Fifteen amino acid long linear peptides with 11 amino acid overlap, spanning the entire length of gp160 of the Indian subtype C virus, 93IN101, were synthesized commercially (Infinity Biotech andResource Inc., PA). The peptides were adsorbed onto 96-well ELISA immuno maxisorp plates (Thermo Fisher) at a concentration of 5 μg/ml in 100 mM NAHCO₃, pH 9.6, by overnight incubation at 4°C and ELISA was performed as described previously (14 (link)). Briefly each peptide was coated in individual wells of 96-well ELISA plates overnight at a concentration of 5 μg/ml. Plates were blocked for 1 h at room temperature. Plasma sample diluted 1:50 in diluent and was added to respective wells of the peptide coated 96-well plates. After incubation at 37°C for 1 h, the plates were washed four times with PBST buffer. Secondary incubation was performed in the presence of HRP-conjugated anti-human antibody. The wells were then washed with PBST four times followed by addition of 100 μl/well aqueous 3,3′,5,5′-tetramethylbenzidine substrate. Color development was stopped using 2 n sulfuric acid after 30 min. The absorbance was measured at 450 nm. Plasma samples were tested in duplicate and each experiment was performed on two independent occasions. Healthy Human Plasma pool (HHP) was included as the negative control in all experiments.
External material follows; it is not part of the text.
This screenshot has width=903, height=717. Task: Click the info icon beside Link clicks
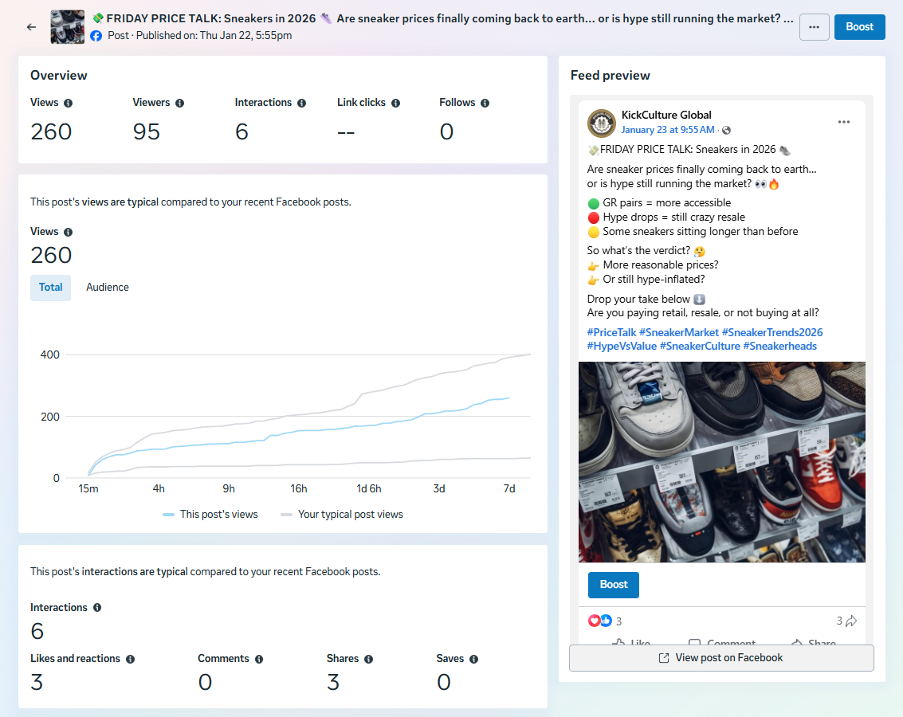395,103
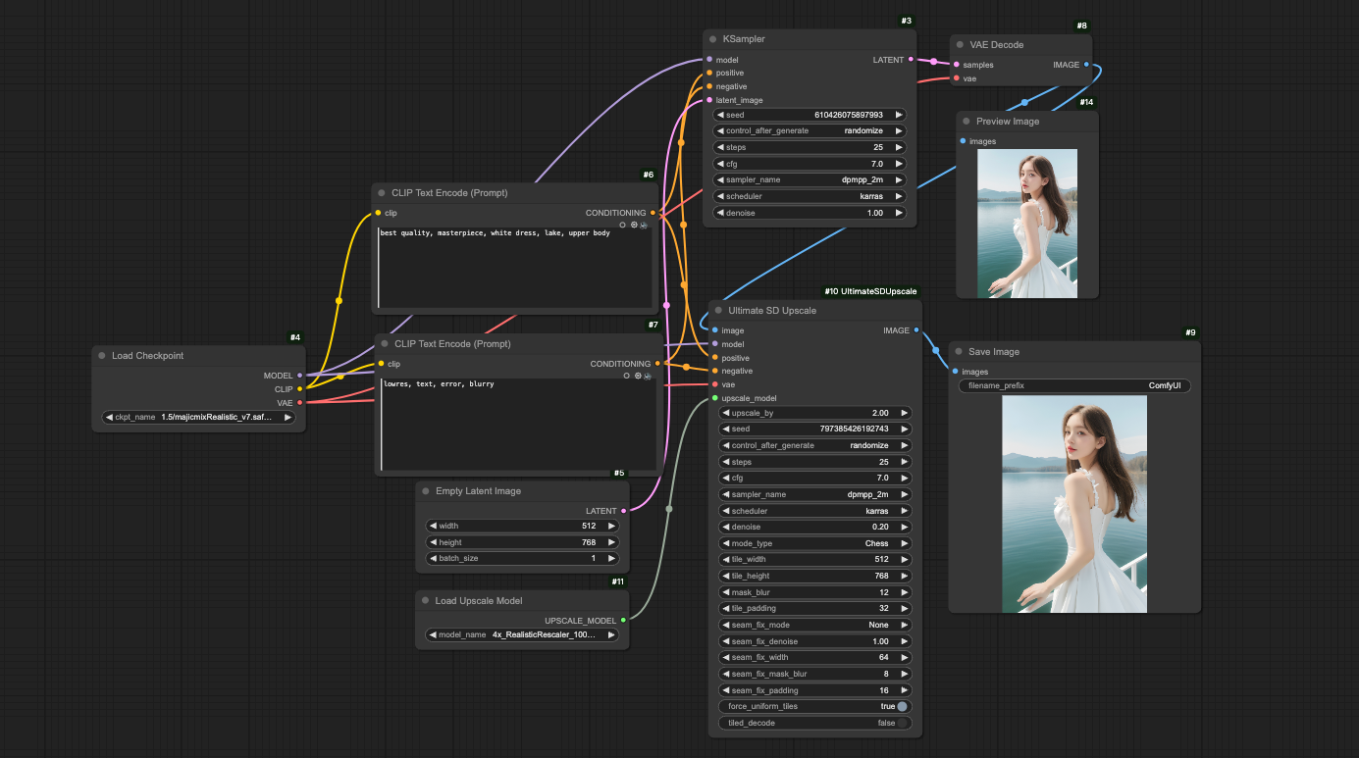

In order to determine binding reactivity of the antibodies in the plasma to whole conformational proteins, plasma were tested in an ELISA with HIV-1 subtype C (C.1086), D7gp120 monomer (Cat No.12582) and gp140C trimer (Cat.No. 12581), and its mutant forms C.1086 D7gp120K160N (12579) and C.1086 gp140C K160N (12580) as well as V1V2 tag (Cat.No. 12568), all obtained from the NIH AIDS Research Reagent Program, Division of AIDS, NIAID, NIH. The proteins were adsorbed onto 96-well ELISA immunomaxisorp plates (Thermo Fisher) at a concentration of 2 μg/mL in 100 mM NaHCO₃, pH 9.6, by overnight incubation at 4°C and tested using the ELISA protocol described above. Plasma samples were tested in triplicate at a dilution of 1:200. HHP used as the negative control. The experiment was performed on two independent occasions and mean values were calculated.